The fascination of natural communities of plants and animals lies in their endless variety. Not only do no two places share identical histories, climates or topography, but also climate and other environmental factors are constantly fluctuating. Such systems will therefore not exhibit the crisp determinacy which characterizes so much of the physical sciences (May, 1974a). Now in the preceding chapters we have implicitly assumed that the environment is unvarying; birth and death rates, carrying capacities, etc., have all been held constant through time and space. Thus our stochastic models have involved variation in the sense that random events occur with probabilities which depend only on population size.

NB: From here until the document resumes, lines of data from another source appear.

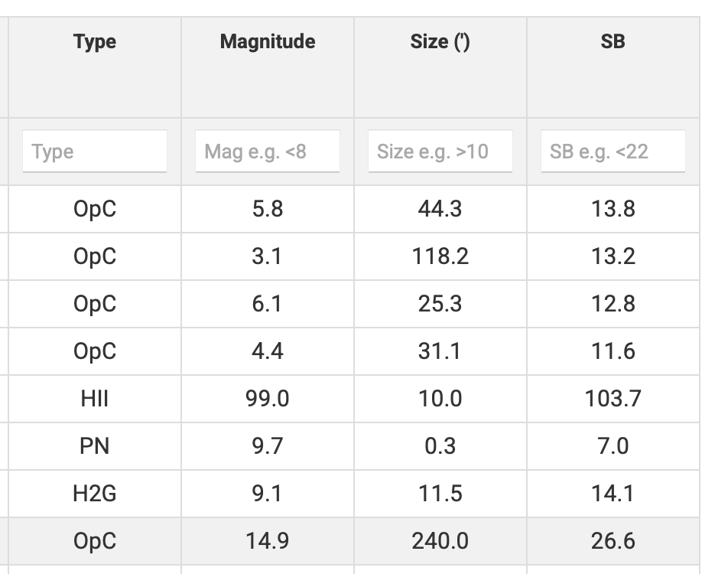Select the PN type cell

pyautogui.click(x=95, y=445)
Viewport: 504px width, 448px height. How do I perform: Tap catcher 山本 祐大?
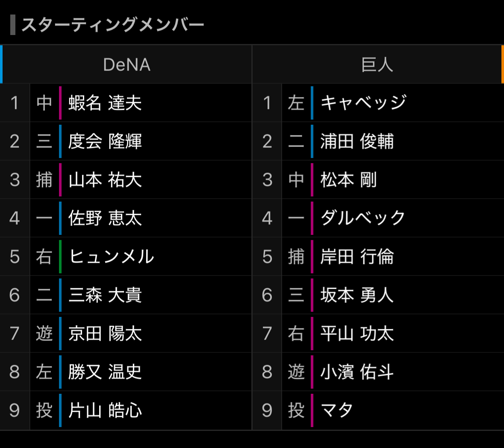(105, 180)
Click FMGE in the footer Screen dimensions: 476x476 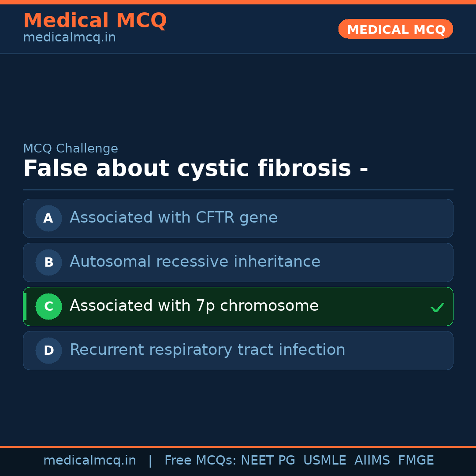click(416, 461)
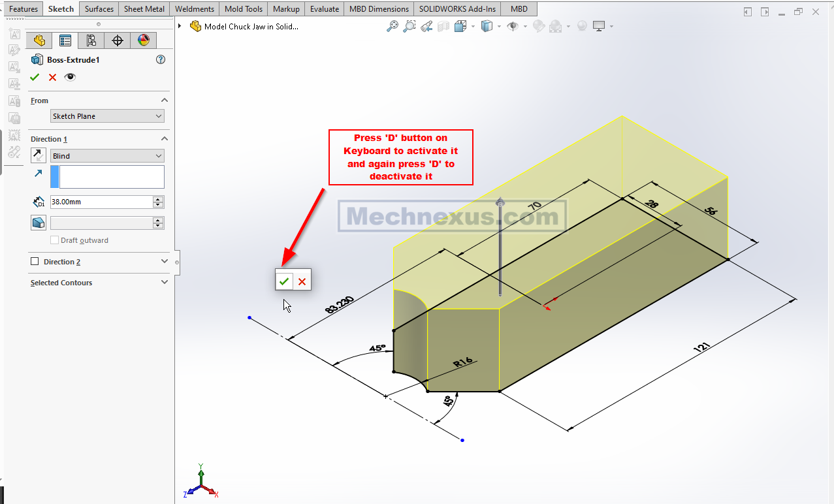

However, the most striking features of life on this planet are directly attributable to the diurnal rotation of the Earth and its annual journey around the Sun. Indeed, the behaviour and reproductive cycles of living organisms are closely adapted to the regular alternation of summer and winter, or of wet season and dry season (Skellam, 1967). So as real environments are themselves uncertain, all parameters which characterize populations must exhibit random or periodic fluctuations to at least some degree. Thus even deterministic equilibrium is not an absolute fixed state, but is instead a ‘fuzzy’ value around which the biological system fluctuates.

We have already seen in Section 4.8 that static environment blowfly models (for example) do not produce sufficient variability, and so by admitting the reality of environmental variation we have a second, powerful source of variability at our disposal.